The Defense Ministry said the landing ships Kaliningrad and Alexander Shabalin are en route to the region from the Black Sea port of Novorossiysk. Two other big landing ships, the Saratov and the Azov, are scheduled to join them by the end of February.
Read more: http://www.chicagotribune.com/news/nationworld/la-fg-wn-syria-russia-warships-20130219,0,4228868.story
AgingAmerican
(12,958 posts)n/t
loudsue
(14,087 posts)What is Russia planning to do with these ships? Posture? Blow stuff up?
I guess that's what landing vessels do.
hope when they leave Bashar Assad is one of the passengers.He'll fit right in, in Moscow.
David__77
(23,411 posts)He is a Syrian - it is his country.
As for Russia, it is defending the independence and sovereignty of Syria, and its right to defend against religious terrorism.
jzodda
(2,124 posts)This whole thing started out as peaceful demonstrations. The Syrian army and police fired on the demonstrators. They quickly escalated to heavy weapons and airstrikes on civilians in multiple cities.
The demonstrators did what anybody would do under the circumstances- They took up arms.
I hope the rebels kill every member of the Syrian government and any Russian who "lands" there.

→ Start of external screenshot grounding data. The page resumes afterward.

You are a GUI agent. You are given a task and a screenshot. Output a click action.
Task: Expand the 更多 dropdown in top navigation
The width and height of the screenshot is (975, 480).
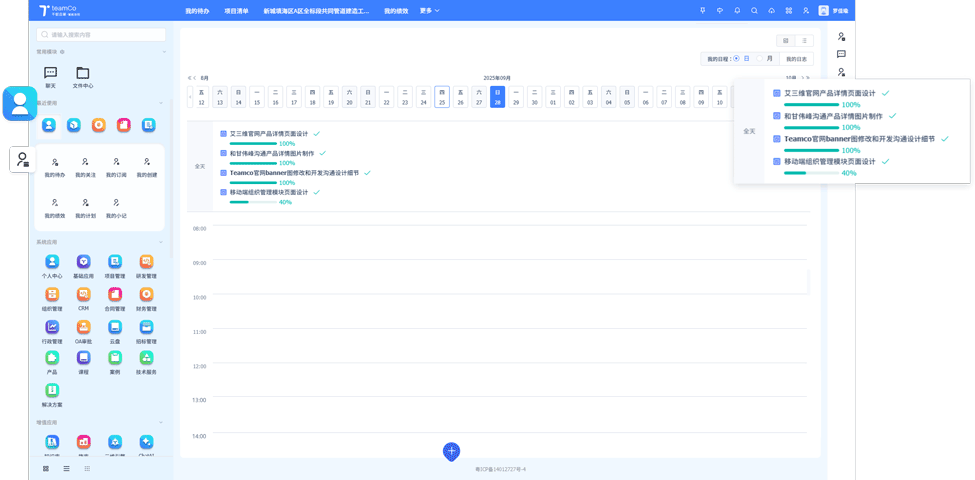tap(429, 11)
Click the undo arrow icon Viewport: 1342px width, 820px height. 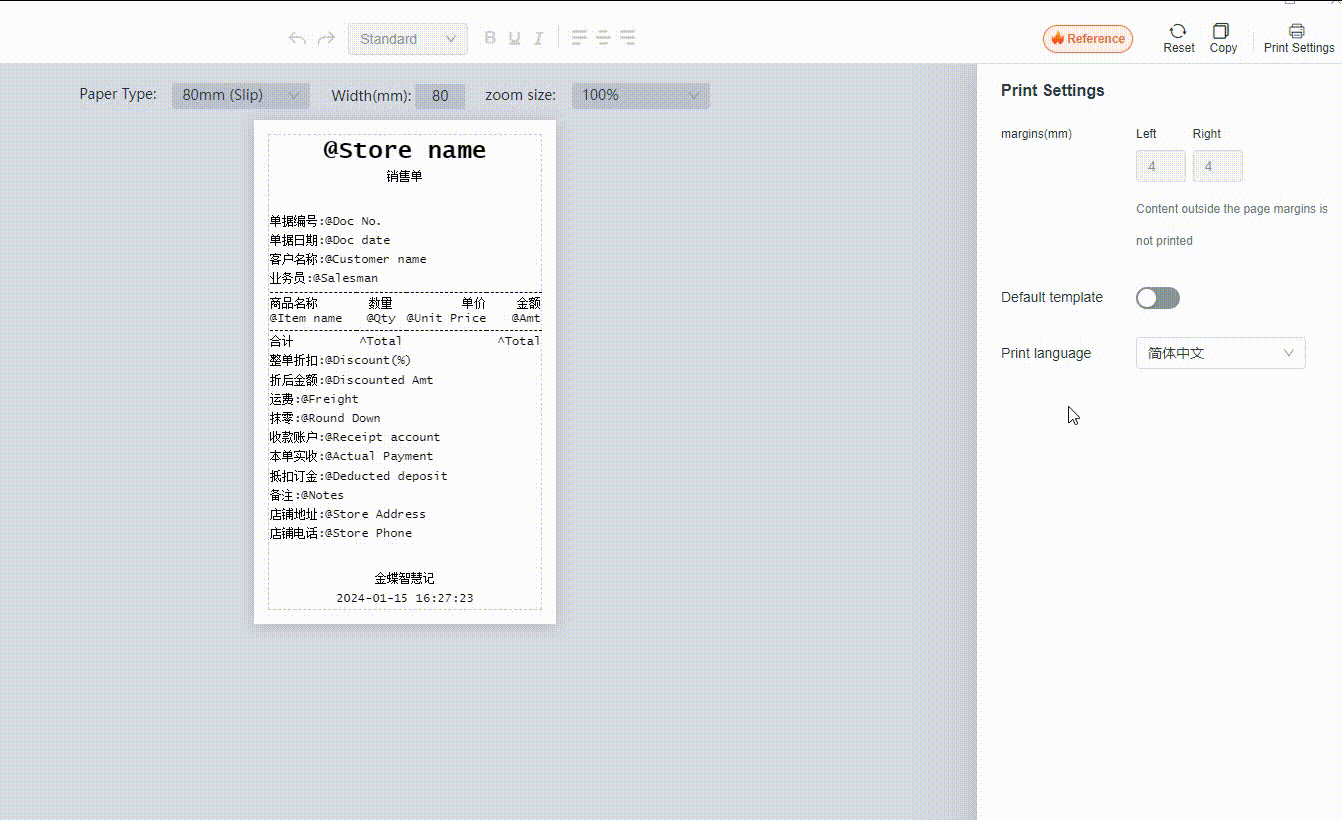click(x=297, y=39)
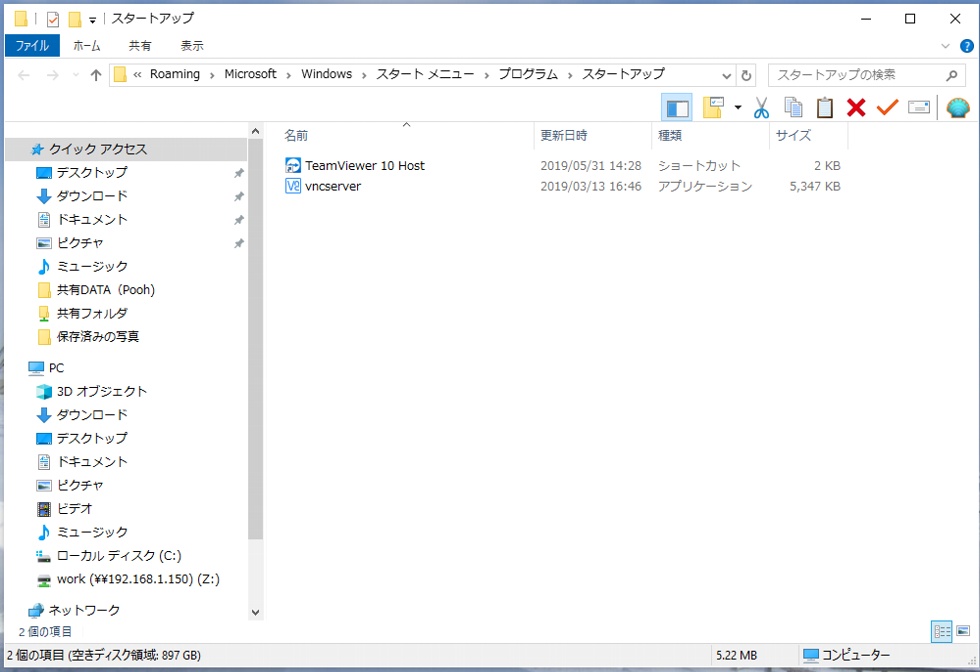Image resolution: width=980 pixels, height=672 pixels.
Task: Toggle the navigation pane layout button
Action: click(677, 107)
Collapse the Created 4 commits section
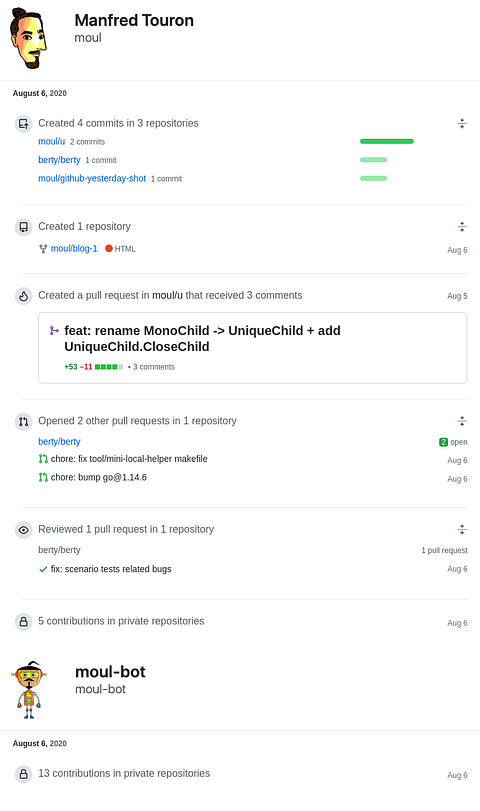Image resolution: width=480 pixels, height=811 pixels. [462, 123]
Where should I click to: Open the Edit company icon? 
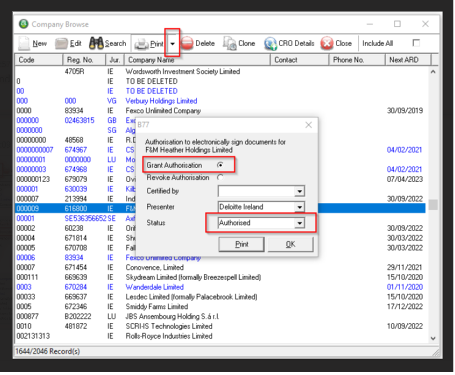[x=61, y=43]
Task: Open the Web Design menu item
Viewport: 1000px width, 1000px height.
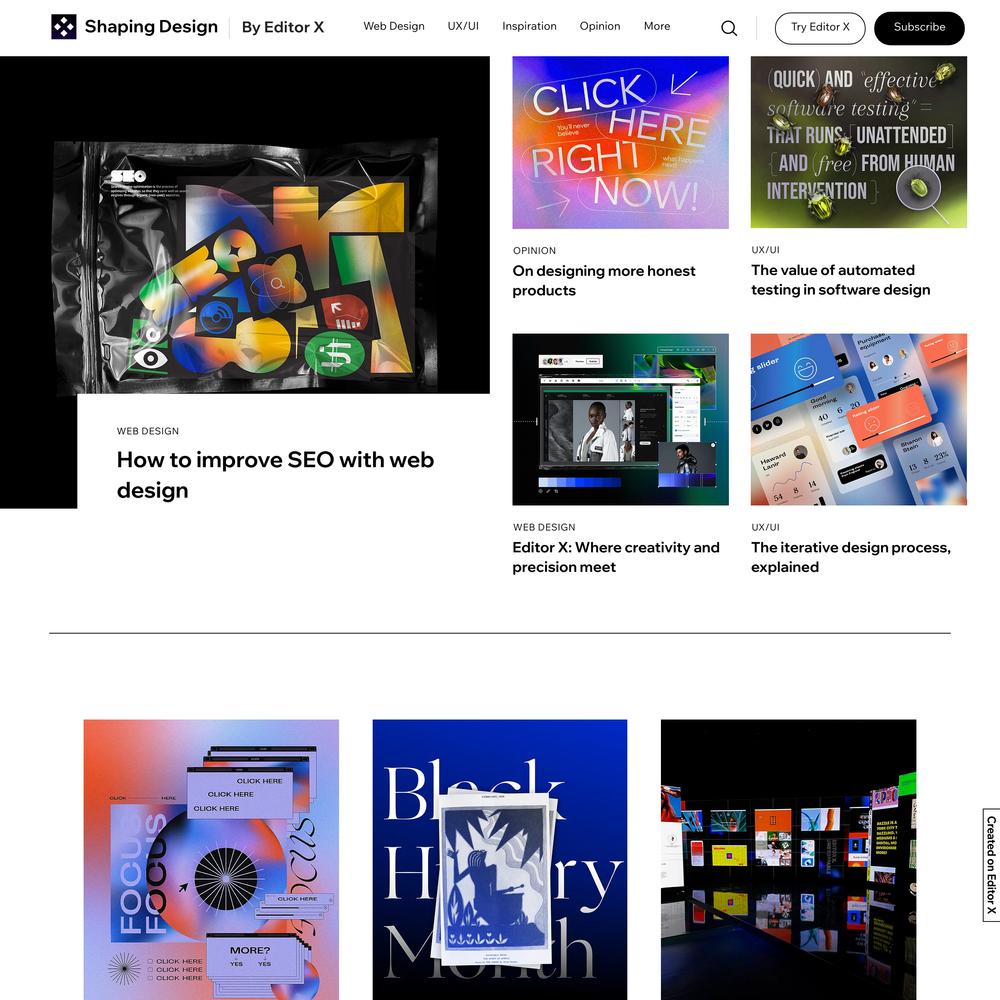Action: [393, 26]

Russian troops are draftees and poorly trained in any event so I am sure if they land many will get killed and Russia will be embarrassed again like they were in Afghanistan.
The only ones defending the independence of Syria as far as I can see is the rebels. Whats left of the syrian gov has become no more than a client state of Iran's revolutionary guard.
David__77
(23,411 posts)"Peaceful demonstrations" of opponents of terrorism have been physically assaulted by "revolutionaries." Even recently this occurred in Aleppo.
I am SO glad that Obama opposed Hillary Clinton's plan to send weapons to these lunatics, and that thanks to the US, they're supply lines are drying up.
The Syrian army arrests and kill foreign fighters every day. They are the ones undermining Syria's independence.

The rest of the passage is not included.